RECORDS PROVIDED section start

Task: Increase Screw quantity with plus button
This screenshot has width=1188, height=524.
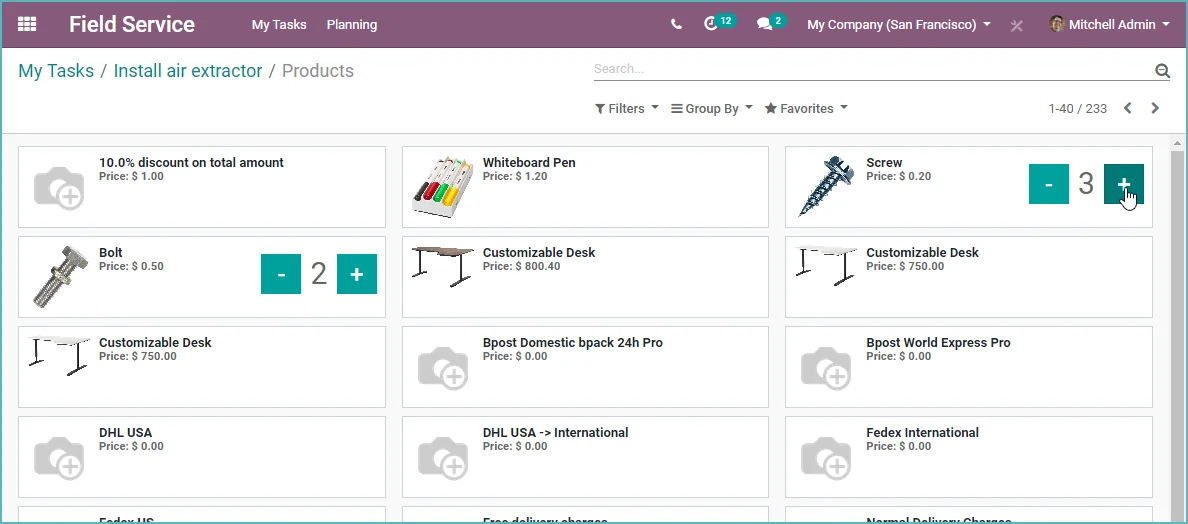Action: 1124,184

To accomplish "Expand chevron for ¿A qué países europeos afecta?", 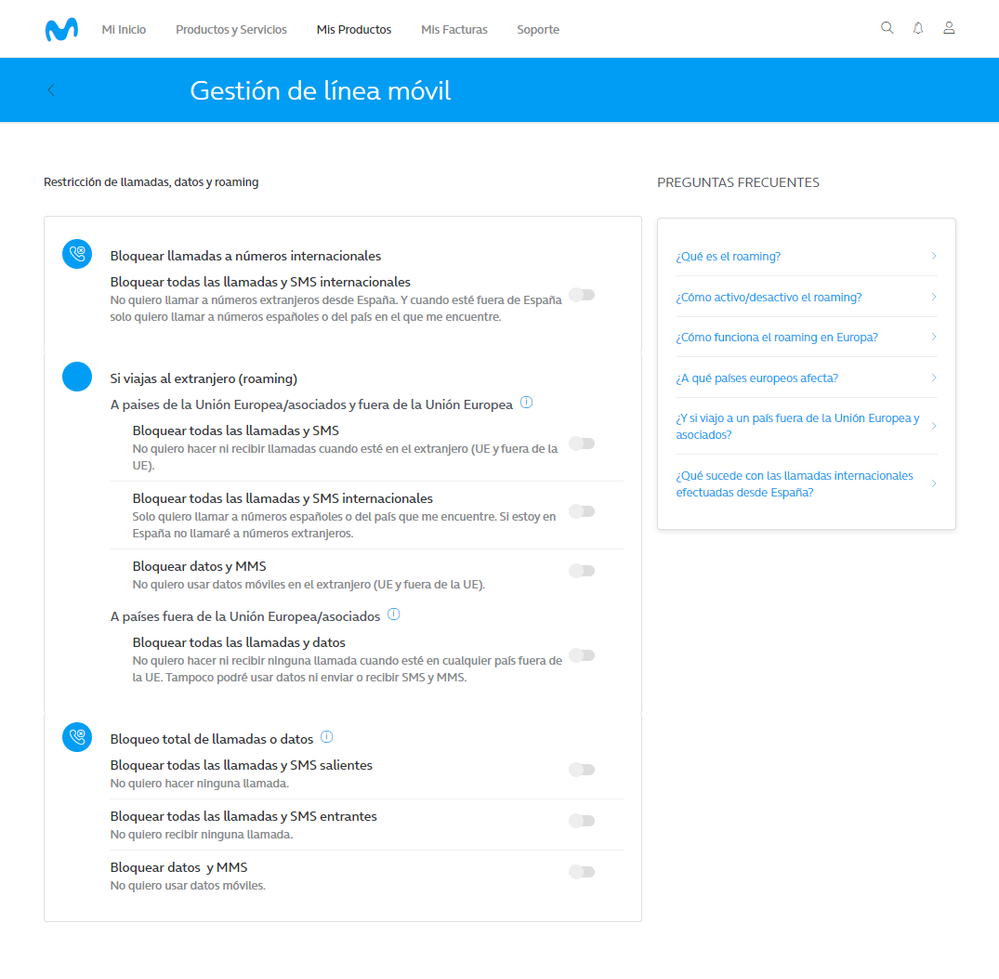I will click(934, 378).
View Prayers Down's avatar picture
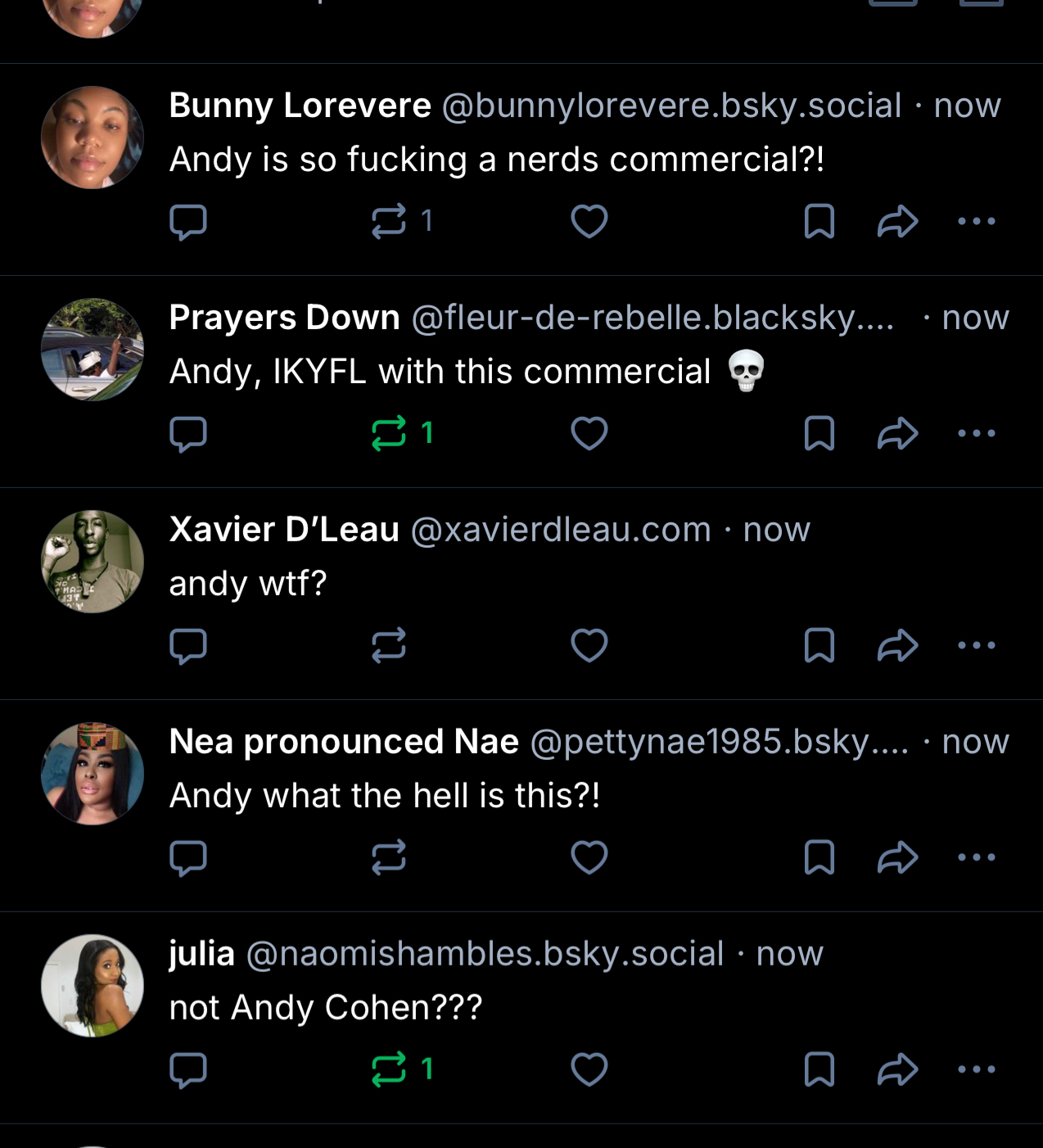Screen dimensions: 1043x1148 coord(93,350)
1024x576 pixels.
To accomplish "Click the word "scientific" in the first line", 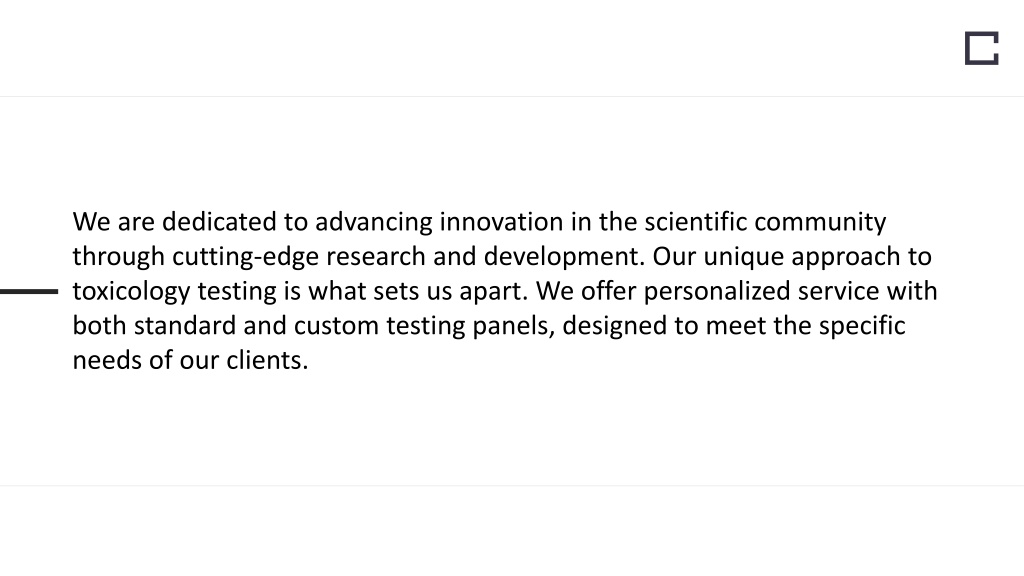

RECORDS PROVIDED section end

• WHAT TO DO
Reproduce the records above exactly, but only from the line containing "View Prayers Down's avatar picture" through the last line, both included, and without any pictures.

• RESPONSE AREA
View Prayers Down's avatar picture
Screen dimensions: 1043x1148 coord(93,350)
1024x576 pixels.
To accomplish "Click the word "scientific" in the first line", 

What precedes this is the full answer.